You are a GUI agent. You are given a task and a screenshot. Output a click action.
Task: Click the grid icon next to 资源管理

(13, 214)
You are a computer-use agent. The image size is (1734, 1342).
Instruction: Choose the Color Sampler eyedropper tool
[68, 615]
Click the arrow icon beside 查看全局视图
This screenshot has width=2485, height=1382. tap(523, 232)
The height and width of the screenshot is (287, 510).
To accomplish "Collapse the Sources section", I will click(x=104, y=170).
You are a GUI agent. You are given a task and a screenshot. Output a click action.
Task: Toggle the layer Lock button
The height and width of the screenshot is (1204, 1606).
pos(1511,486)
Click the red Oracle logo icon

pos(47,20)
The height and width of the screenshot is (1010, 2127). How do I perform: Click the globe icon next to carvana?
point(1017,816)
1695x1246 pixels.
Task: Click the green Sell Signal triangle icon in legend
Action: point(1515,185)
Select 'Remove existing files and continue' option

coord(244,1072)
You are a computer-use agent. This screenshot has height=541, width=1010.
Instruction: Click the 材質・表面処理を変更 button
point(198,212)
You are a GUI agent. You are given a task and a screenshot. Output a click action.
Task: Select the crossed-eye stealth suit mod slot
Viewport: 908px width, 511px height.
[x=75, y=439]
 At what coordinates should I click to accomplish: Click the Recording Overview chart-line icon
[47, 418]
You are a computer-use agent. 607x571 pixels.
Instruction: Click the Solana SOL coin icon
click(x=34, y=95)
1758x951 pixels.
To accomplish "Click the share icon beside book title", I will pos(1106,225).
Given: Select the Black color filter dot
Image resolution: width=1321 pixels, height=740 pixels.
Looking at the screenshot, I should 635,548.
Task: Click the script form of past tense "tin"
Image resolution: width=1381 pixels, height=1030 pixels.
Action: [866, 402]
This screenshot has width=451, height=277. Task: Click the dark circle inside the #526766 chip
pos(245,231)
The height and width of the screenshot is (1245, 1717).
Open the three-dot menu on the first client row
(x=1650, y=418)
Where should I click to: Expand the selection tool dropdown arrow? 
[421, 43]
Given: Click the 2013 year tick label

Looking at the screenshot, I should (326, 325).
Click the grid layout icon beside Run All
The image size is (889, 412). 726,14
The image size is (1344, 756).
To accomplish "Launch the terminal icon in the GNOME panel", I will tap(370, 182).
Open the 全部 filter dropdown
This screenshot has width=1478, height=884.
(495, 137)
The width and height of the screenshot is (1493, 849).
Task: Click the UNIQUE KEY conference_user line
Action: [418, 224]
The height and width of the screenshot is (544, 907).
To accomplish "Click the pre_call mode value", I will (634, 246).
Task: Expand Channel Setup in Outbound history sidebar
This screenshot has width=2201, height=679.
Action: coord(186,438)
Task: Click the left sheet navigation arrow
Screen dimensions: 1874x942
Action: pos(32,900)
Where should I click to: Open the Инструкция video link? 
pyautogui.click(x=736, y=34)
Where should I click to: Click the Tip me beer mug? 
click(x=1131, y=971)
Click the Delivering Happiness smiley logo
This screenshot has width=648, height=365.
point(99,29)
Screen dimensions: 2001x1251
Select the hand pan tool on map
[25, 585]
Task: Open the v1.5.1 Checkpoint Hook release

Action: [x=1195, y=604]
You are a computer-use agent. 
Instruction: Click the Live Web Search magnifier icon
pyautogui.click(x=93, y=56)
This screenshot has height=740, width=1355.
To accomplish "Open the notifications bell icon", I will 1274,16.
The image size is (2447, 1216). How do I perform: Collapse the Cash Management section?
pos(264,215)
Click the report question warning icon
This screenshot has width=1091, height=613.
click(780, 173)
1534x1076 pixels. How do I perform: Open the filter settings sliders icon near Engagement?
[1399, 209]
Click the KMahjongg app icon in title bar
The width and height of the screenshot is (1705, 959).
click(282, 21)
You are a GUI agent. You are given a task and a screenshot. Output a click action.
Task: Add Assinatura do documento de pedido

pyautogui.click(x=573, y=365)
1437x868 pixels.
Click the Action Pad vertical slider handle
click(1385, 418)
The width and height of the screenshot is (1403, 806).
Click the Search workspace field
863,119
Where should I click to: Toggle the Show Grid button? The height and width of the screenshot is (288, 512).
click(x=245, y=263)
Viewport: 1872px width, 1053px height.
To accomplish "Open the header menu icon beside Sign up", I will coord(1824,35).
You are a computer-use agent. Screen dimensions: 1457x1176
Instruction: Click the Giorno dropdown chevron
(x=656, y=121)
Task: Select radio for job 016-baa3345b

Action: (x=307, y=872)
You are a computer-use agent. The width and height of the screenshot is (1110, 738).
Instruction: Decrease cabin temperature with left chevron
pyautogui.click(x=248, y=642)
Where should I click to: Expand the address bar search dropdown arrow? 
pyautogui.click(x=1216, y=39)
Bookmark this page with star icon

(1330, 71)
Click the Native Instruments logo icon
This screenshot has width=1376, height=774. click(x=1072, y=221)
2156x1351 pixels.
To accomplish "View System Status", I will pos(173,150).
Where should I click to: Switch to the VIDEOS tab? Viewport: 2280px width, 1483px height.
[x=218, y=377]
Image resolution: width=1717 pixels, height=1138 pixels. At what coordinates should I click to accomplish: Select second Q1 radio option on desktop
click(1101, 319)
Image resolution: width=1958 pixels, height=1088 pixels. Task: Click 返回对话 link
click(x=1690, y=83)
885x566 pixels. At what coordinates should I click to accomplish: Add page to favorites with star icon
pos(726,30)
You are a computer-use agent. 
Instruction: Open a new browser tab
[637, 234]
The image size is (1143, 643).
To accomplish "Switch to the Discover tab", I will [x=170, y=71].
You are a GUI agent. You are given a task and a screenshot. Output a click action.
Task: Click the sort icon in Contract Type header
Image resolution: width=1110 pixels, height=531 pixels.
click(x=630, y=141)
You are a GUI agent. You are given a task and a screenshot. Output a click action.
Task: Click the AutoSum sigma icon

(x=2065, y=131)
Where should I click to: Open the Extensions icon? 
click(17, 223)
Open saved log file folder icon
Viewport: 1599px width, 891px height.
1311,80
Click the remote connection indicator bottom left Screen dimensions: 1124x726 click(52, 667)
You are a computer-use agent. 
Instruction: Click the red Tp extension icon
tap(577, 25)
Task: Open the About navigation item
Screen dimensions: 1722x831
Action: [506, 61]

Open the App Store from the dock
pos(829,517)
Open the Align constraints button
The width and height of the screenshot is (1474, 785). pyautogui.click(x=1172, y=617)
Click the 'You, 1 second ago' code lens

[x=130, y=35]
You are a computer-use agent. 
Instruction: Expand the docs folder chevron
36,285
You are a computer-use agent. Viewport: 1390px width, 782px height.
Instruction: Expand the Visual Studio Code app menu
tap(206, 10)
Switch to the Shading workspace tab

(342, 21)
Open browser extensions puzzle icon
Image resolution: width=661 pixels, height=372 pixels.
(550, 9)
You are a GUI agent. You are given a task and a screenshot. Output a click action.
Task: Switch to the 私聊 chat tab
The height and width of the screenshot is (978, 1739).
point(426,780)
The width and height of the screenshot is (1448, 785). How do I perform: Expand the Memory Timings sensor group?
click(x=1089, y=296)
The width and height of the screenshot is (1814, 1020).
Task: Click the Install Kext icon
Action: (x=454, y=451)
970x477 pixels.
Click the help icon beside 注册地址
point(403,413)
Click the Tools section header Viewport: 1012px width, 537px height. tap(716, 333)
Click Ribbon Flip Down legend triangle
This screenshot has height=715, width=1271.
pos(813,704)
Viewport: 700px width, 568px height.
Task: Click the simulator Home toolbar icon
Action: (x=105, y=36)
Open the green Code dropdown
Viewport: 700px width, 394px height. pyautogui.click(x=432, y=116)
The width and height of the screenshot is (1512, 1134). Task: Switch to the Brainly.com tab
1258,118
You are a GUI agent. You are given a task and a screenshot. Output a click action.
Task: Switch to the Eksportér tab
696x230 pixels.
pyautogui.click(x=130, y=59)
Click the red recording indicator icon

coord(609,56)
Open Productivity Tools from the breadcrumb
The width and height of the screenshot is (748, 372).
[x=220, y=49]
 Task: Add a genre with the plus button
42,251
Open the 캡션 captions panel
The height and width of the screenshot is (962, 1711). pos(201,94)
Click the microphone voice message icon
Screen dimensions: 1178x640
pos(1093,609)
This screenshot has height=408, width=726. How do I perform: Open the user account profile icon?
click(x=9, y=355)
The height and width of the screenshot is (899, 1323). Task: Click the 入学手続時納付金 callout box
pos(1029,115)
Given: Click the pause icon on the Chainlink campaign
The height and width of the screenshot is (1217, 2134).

What is needed: Look over the records. Copy the lines that include the word "Tools".

Finished exercise:
Click the Tools section header Viewport: 1012px width, 537px height. tap(716, 333)
Open Productivity Tools from the breadcrumb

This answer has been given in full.